I was wondering, where does the yellow go? I placed a mostly yellow hazel leaf on the ground next to "compostable" plastic stuff in my yard, as a sort of benchmark. I poked a tent stake through the leaf so it wouldn't blow away. The very next day the leaf had turned brown, whereas other leaves that had been on the ground much longer were still yellow. I did it again with another leaf and the same thing happened. Poking a hole in the leaf made it turn brown much faster.
I was also wondering, where does the green go? And while I'm at it, how do the green and yellow get in there in the first place?
It turns out the tree, in this case Bigleaf Maple (Acer macrophyllum), has to make the chlorophyll (and the xanthophylls and carotenoids). The fact that a "lowly" plant knows how to put together all the chemical steps necessary to do that is quite impressive, to say the least. "Biosynthesis" is a great word for a magical process.

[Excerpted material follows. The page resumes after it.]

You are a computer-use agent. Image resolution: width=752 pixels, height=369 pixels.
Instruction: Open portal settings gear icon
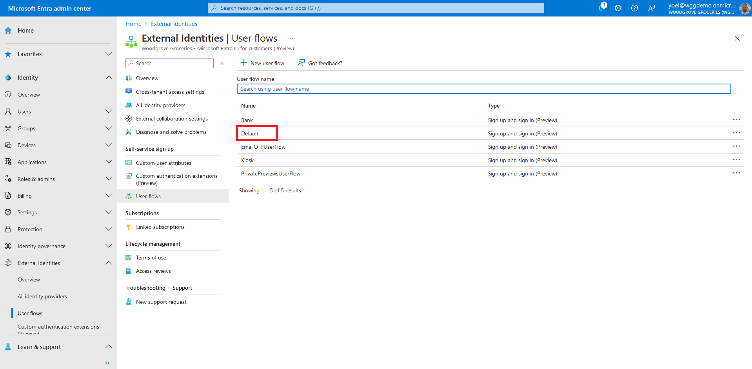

I was just checking out online how plants make chlorophyll molecules and was interested to learn that the chemical steps are the same, up to a point, as that needed to make heme. Add magnesium and you get green chlorophyll. Add iron and you get red heme. Both occur in plants, and if you try a web search of plant heme, you will get a jillion hits related to a certain company that makes veggie burgers. Which might annoy you if you just want to know what the difference is between plant heme and animal heme. Because if they are the same molecule, that's pretty interesting. And even if they aren't identical, it's still pretty interesting.
According to Wikipedia, "The enzymatic process that produces heme ... is highly conserved across biology."
Part of the way trees work is the same as part of the way people work. I like to just let that sink in and circulate in a nice bath of neurotransmitters for a minute. Ahh, yes. So relaxing.